Exercise prompt — Please reproduce the data from the line with "The width and height of the screenshot is (980, 514)." to the line with "Click the page's", swapping "envelope" for "mail" and keeping everything else the same.

===============

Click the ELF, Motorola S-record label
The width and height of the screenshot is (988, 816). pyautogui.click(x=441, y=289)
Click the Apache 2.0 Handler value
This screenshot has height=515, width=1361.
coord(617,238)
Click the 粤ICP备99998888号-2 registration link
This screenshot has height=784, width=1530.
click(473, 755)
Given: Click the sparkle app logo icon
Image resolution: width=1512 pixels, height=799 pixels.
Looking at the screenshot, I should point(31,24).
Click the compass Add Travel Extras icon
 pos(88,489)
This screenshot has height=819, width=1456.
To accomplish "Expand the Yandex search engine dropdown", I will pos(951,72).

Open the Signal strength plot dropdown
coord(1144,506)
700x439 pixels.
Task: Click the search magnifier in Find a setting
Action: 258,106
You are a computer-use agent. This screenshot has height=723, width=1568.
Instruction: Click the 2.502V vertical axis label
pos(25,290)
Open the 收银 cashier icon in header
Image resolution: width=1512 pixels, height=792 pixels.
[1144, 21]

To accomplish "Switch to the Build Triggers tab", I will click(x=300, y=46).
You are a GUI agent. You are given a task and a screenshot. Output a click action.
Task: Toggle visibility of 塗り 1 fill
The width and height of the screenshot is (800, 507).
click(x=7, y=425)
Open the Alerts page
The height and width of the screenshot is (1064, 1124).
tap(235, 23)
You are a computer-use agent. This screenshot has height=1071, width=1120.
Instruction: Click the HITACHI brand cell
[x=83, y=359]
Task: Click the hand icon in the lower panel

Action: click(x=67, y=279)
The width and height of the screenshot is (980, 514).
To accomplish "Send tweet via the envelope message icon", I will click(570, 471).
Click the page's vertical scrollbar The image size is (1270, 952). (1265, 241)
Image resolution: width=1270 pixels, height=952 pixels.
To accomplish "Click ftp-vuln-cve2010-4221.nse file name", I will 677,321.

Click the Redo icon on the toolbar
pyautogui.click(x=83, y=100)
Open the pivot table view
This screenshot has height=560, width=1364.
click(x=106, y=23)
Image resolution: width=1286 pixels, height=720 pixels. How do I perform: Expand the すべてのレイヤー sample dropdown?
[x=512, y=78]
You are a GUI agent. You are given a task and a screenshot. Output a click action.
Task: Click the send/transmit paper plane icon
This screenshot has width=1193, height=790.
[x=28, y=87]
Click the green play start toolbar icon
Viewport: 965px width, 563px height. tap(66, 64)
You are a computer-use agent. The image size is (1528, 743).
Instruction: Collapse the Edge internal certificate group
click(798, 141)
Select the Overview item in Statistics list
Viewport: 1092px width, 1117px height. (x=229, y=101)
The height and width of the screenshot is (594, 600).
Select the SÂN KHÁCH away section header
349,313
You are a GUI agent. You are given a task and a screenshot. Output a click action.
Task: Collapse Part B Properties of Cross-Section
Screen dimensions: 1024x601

===============

Reply to the task —
The width and height of the screenshot is (980, 514).
To accomplish "Send tweet via the mail message icon", I will click(570, 471).
Click the page's vertical scrollbar The image size is (1270, 952). (1265, 241)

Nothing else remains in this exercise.